In the domain of commerce, private capitalism is already playing a more extensive role, but to give precise figures is by no means easy. Our experts (who are not always so expert as they claim to be, – not so much from lack of good will, but simply for objective reasons) declare that private trading capital comprises about 30 per cent of all trading capital in the country, the remaining 70 per cent belonging to State institutions or to the distributive cooperative societies that are subsidized by the State and are really under State management.

These two processes thus run their opposed courses concurrently. Nevertheless, they reinforce one another. Private capitalism groups itself around our State trusts, competes with, and yet is nourished by them. Conversely, our State enterprises would not be able to continue at work in default of the supplies with which they are furnished by certain comparatively small private enterprises.

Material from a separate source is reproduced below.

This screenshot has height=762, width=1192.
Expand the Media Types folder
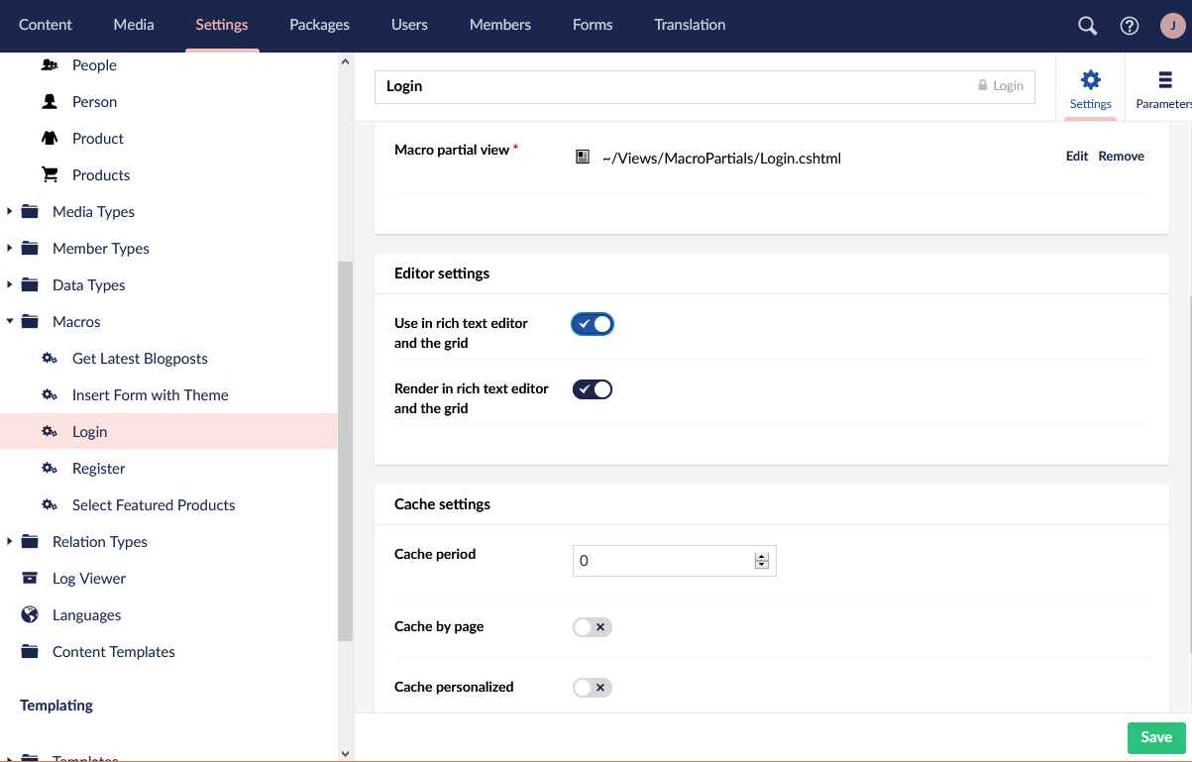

Our State enterprises are now passing through the period of primitive socialist accumulation. If we do not secure any loans, we shall have to develop our economic system as an isolated national State inasmuch as we shall accumulate in a socialist and not in a capitalist fashion. On the other hand, there is also in progress among us a revival of primitive capitalist accumulation, and we must leave the future to decide which of these two processes will proceed more rapidly. The Workers’ State holds the trump cards. Of course it may lose them. But when we analyse the existing situation, we see that all the advantages are on our side, all at least, with one exception. Private capitalism, which in Russia is now for the second time passing through the phase of primitive accumulation, is backed up by world capitalism. We are still encircled by capitalism. The question therefore arises whether our incipient socialism, which still has to work by capitalist methods, may not in the end be bought up by real capital.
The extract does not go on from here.